The world needs an international expert body to advise governments on the safe and ethical development of quantum technologies, mirroring efforts to create global oversight of artificial intelligence, experts told a Science|Business conference
Drawing on quantum mechanics, the field promises a whole new type of computing which could potentially solve problems that take conventional computers years to crack.
Although practical applications are still limited, there is hope that quantum computing could resolve currently impossible tasks in chemistry, finding new catalysts to suck carbon from the air, for example.
There is a security dimension to quantum too: the technology offers the potential to create all but un-hackable communication channels.
Creating a global ethical framework over the use of the technology is essential, said quantum expert Ian Walmsley, provost of Imperial College London. “That seems to me to be an area where we absolutely need some collaboration, with as wide a circle of friends as we can possibly have, so we get an agreed set of principles,” he told the conference.
One possible model is the Global Partnership on Artificial Intelligence (GPAI), promoted by French president Emmanuel Macron and Canadian prime minister Justin Trudeau and launched in 2020. It aims to link up experts and policymakers to discuss not just ethical issues in AI but also areas like data sharing and research collaboration.
“I think that that would be a good idea,” said Walmsley. “Certainly the leaders of the national programmes could self-organise to start to do that.”
Yuko Harayama, executive director of Japan’s RIKEN research network, who sits on one of the AI partnership’s working groups, agreed it would be a “good idea to have a GPAI version for quantum.”
Although the technology is still in an embryonic state, the geopolitical dividing lines over quantum are already being drawn, with questions over who states and national funders should work with, and at what level of technological readiness.
States and private firms are pouring money into quantum research, Walmsley noted, with the US and EU each putting in the region of €1 billion, and a more hidden but likely “quite substantial” Chinese effort too.
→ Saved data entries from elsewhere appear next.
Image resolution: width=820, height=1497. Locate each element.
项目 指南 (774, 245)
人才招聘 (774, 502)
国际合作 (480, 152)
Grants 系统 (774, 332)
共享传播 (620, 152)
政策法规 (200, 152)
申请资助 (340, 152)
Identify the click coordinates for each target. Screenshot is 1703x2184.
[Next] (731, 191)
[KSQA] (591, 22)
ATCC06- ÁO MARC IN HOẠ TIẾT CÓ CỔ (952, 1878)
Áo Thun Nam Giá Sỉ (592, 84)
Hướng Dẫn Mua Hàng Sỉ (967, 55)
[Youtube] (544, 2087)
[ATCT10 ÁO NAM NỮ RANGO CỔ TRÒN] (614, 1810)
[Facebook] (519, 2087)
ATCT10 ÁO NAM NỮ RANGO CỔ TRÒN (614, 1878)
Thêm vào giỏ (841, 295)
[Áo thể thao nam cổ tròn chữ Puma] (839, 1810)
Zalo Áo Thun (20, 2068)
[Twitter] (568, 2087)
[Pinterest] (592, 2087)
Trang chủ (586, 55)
Earlier this month, France and the Netherlands signed a quantum pact designed to build EU strategic autonomy in the technology.
Along with AI and biotech, Japan has also prioritised quantum, and is keen to build research links with the US, UK, Germany and EU, Harayama said.
“Each of our countries [in Europe] are too small to have the ambition to really play an international role alone, so clearly we have to cooperate,” said Antoine Petit, chief executive of France’s National Centre for Scientific Research. “But we don’t have to be naive.”
“We all know there are security issues, and economic issues,” he said. “We have to cooperate between friendly nations, particularly in Europe.” But for other states, “we have to be cautious,” he warned.
The European Commission had proposed excluding the UK, Switzerland and Israel from quantum research in Horizon Europe. After months of fighting, in June member states agreed UK, Israeli and other non-EU researchers could join Horizon Europe’s most sensitive projects, on condition they provided “necessary assurances” that their participation would not harm the EU’s strategic interests.
Portuguese MEP Maria da Graça Carvalho said that at least in the “early stage” of development, it “for sure” made sense for the EU to collaborate with these neighbouring countries on quantum.
Petit agreed, saying, “If we don’t include these countries, then they will work with other countries. They will not stay alone. In the end, we will be the losers.”
Theoretical versus practical
Another key question is drawing the line between early stage, more theoretical research, where global collaboration is seen as less problematic, and applied work to create real world applications, at which point states might want to hide the results from rivals.
“Early stage collaboration, followed by late stage competition, is potentially a recipe that will lead to the best impact for this technology,” said Walmsley. “I think you can probably push the collaboration to a significant TRL [technology readiness level], if you’ve got proper ways to manage that intellectual property,” he said. “Certainly up to demonstration and in some cases a little past demonstration.”
But Harayama said that “geopolitical factors” are now interfering with this traditional distinction between early and late stage research. “Even from the beginning, some countries are reluctant to make open collaboration, keeping some research institutes within,” she said, though she did not specify which countries she was referring to.